The reason for work is traveling alone in Taipei, with no purpose, stop and go.
When I first arrived in Taipei, I took the airport express train from Taoyuan to the urban area. I bought a transportation card, which allows me to use other means of transportation except the high-speed rail, which is convenient for traveling in the next few days. Since the hotel is in Ximending, I just strolled around here that day. The night market here is bustling, and it’s no different from shopping in second- and third-tier cities. Brown sugar milk tea can be seen everywhere in Ximending, and the famous lo-mei shop has to wait in line, but the taste is actually very ordinary. Highly recommend the bitter gourd juice, very tasty. A Westerner without hands performed the chain-breaking technique. The performer yelled hoarsely. It was already summer in Taipei in late April, and he was sweating profusely every time he moved. Ximen Red House is nearby, which is actually a shop selling cultural and creative products. I bought two small things and finished shopping in ten minutes. Turn to the side road and walk casually, messy wires, old buildings, and pavements with half-closed doors, it feels like walking in a small town in Southeast Asia. I got into a restaurant with a relatively large appearance for dinner, cold fish skin and fish ball soup, which were unexpectedly delicious. The boss heard that I was a tourist, and besides asking me if the food was delicious, he also sighed.
The next day I went to Songshan Cultural and Creative Park, which is quite far away. I still don’t understand why I went there, maybe I’m a young man in my heart. The Songshan Cultural and Creative Park has a large area and consists of multiple exhibition halls. I got lost when I walked to the back. All kinds of gadgets on display inside are the creations of self-employed people in Taipei. All you can buy are dispensable things, such as bookmarks, seals, cups, and some furniture. I didn't finish shopping for two hours, and I got lost, so I got out of the garden in a daze and walked towards the memorial hall. The memorial is free, and most visitors are waiting to see the changing of the guard. In the evening, I ate a buffet with my friends at a Japanese restaurant in Taoyuan, and the price was affordable.

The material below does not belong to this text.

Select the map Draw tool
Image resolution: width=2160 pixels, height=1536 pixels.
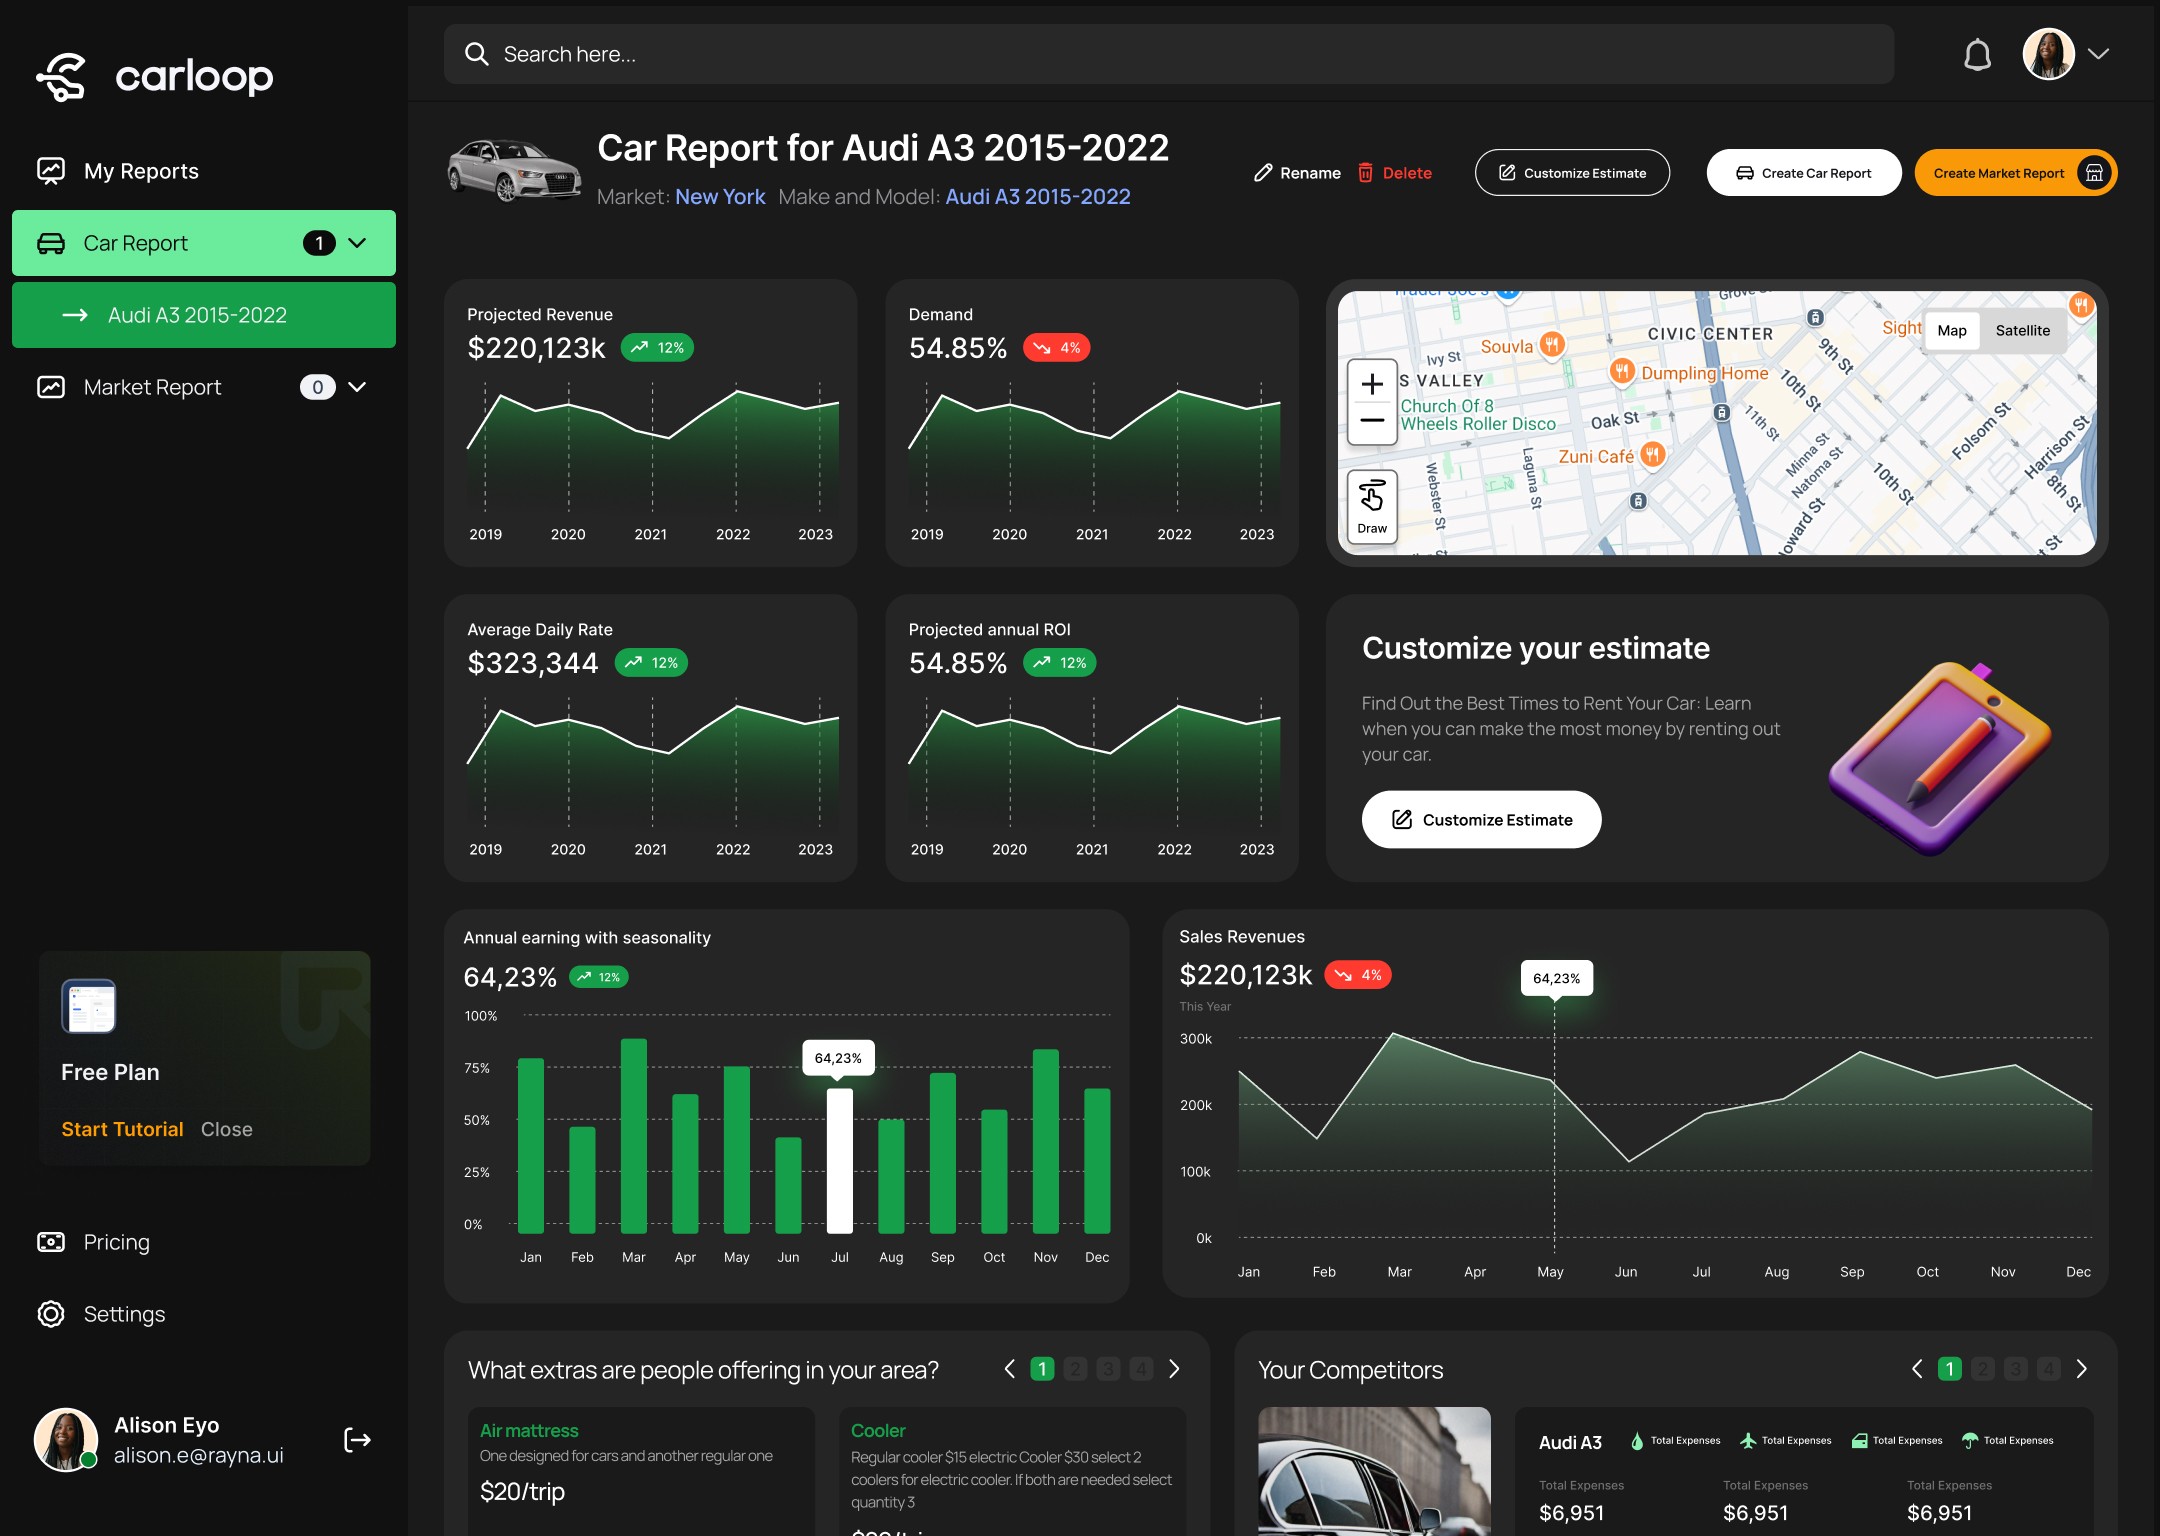click(1372, 506)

On the third day, I punched in Taipei 101. To be honest, there was really nothing to do. A beautiful woman in front of me very enthusiastically invited me to apply a mask, but I ended up sticking a super small one on my hand... I really like the supermarket below. The fruits in it are so delicious. The pineapples in Taiwan are delicious, the custard apples in Taiwan are very big and sweet, and the pineapples are very sweet. I strongly suspect that the pineapples I ate before are all fake. . . The Eslite Bookstore is not too special, but the one in Suzhou is better. In the evening, I ate at a restaurant frequented by locals, probably Northeast Taiwanese cuisine.

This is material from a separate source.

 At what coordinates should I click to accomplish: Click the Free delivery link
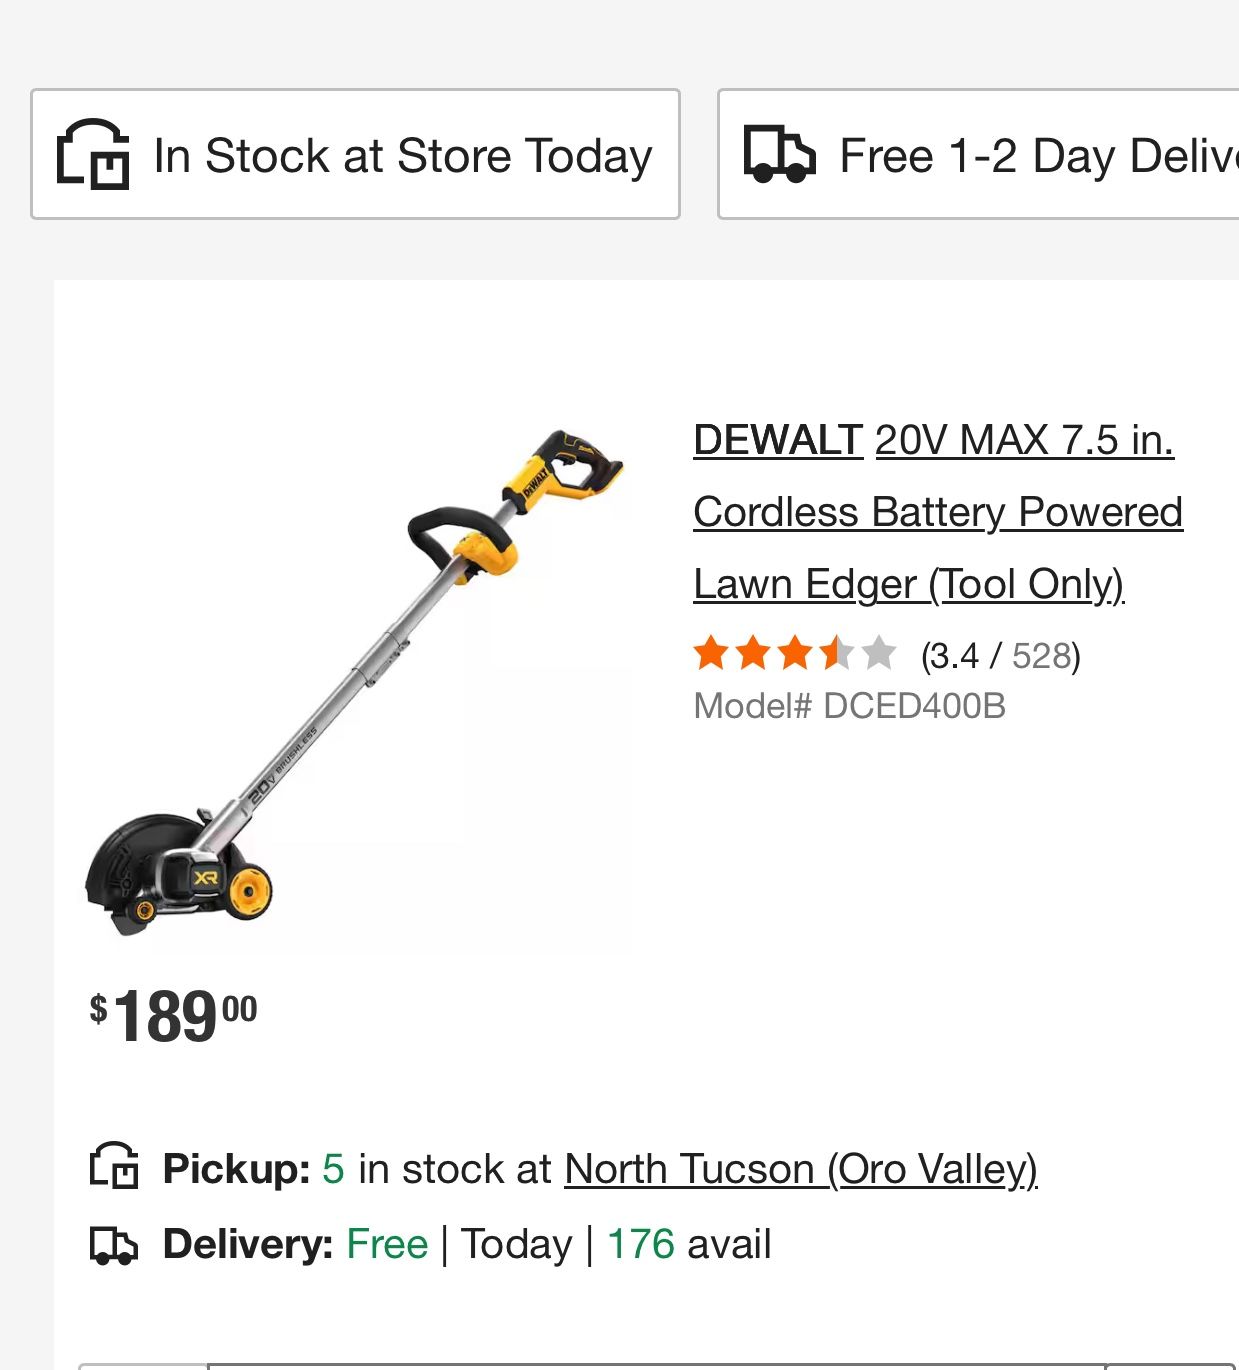pyautogui.click(x=387, y=1244)
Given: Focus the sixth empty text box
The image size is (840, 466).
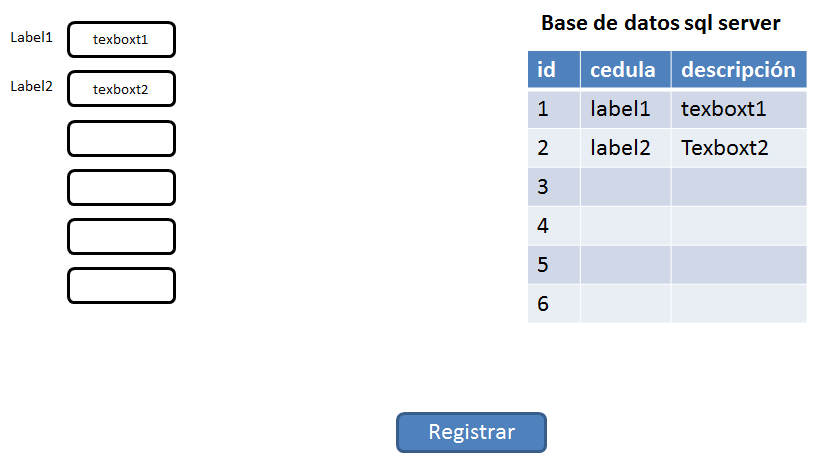Looking at the screenshot, I should coord(122,285).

If Ximending on the first day is a blend of modernity and the street, then Shilin on the fourth day is almost the most streety side of Taipei. Here is the famous night market, snack street, roasted bird eggs, small intestines wrapped in large intestines, dice beef, and almond tofu. In the end, I was amazed by the cold noodles. On the same day, we also met Mazu’s birthday parade. There was a long line, carrying traditional sedan chair floats, beating gongs and drums around Shilin. The traffic at Shilin Station was overwhelming and I didn't know where to hail a taxi.
I wanted to go to the Taipei Museum on the last day, but I overslept, so I wandered around the Grand Hotel (I will live in Grand Hotel for the next two days). Needless to say, this hotel is a scenic spot in itself, with singing birds and fragrant flowers in the back mountain, and refreshing and pleasant outdoor swimming pool. In the evening, blowing the wind on the balcony, overlooking Taipei when the lights are on and the planes are taking off and landing, I feel even more the insignificance of the individual and the grandeur of the times.